> **Source information**:

*** Begin section ***

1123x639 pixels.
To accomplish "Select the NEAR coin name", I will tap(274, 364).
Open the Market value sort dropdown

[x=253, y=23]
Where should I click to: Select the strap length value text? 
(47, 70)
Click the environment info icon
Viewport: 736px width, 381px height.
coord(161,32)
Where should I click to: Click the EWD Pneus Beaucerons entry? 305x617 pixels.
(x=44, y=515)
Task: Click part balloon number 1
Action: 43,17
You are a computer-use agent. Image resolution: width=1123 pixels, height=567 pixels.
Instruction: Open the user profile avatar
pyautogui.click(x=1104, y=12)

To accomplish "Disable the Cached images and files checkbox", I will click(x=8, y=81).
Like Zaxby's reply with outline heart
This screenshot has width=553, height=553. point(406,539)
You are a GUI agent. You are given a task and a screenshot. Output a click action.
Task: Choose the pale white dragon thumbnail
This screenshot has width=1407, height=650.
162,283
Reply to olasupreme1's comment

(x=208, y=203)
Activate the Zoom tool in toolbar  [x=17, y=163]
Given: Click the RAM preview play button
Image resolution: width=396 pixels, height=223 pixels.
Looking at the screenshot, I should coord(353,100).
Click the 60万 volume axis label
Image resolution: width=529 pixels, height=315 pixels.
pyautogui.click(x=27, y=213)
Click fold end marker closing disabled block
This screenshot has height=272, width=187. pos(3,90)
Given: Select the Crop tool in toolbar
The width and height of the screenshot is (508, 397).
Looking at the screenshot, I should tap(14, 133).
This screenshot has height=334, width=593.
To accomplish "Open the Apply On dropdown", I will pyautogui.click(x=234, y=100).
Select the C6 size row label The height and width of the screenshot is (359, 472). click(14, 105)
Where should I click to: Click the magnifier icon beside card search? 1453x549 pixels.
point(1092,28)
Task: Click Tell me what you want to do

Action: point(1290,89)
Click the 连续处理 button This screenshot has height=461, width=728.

*** End section ***

> **Task to carry out**:
Please transcribe every entry above exactly as it appears.

> **Problem solution**:
1123x639 pixels.
To accomplish "Select the NEAR coin name", I will tap(274, 364).
Open the Market value sort dropdown

[x=253, y=23]
Where should I click to: Select the strap length value text? 
(47, 70)
Click the environment info icon
Viewport: 736px width, 381px height.
coord(161,32)
Where should I click to: Click the EWD Pneus Beaucerons entry? 305x617 pixels.
(x=44, y=515)
Task: Click part balloon number 1
Action: 43,17
You are a computer-use agent. Image resolution: width=1123 pixels, height=567 pixels.
Instruction: Open the user profile avatar
pyautogui.click(x=1104, y=12)

To accomplish "Disable the Cached images and files checkbox", I will click(x=8, y=81).
Like Zaxby's reply with outline heart
This screenshot has width=553, height=553. point(406,539)
You are a GUI agent. You are given a task and a screenshot. Output a click action.
Task: Choose the pale white dragon thumbnail
This screenshot has width=1407, height=650.
162,283
Reply to olasupreme1's comment

(x=208, y=203)
Activate the Zoom tool in toolbar  [x=17, y=163]
Given: Click the RAM preview play button
Image resolution: width=396 pixels, height=223 pixels.
Looking at the screenshot, I should coord(353,100).
Click the 60万 volume axis label
Image resolution: width=529 pixels, height=315 pixels.
pyautogui.click(x=27, y=213)
Click fold end marker closing disabled block
This screenshot has height=272, width=187. pos(3,90)
Given: Select the Crop tool in toolbar
The width and height of the screenshot is (508, 397).
Looking at the screenshot, I should tap(14, 133).
This screenshot has height=334, width=593.
To accomplish "Open the Apply On dropdown", I will pyautogui.click(x=234, y=100).
Select the C6 size row label The height and width of the screenshot is (359, 472). click(14, 105)
Where should I click to: Click the magnifier icon beside card search? 1453x549 pixels.
point(1092,28)
Task: Click Tell me what you want to do

Action: point(1290,89)
Click the 连续处理 button This screenshot has height=461, width=728.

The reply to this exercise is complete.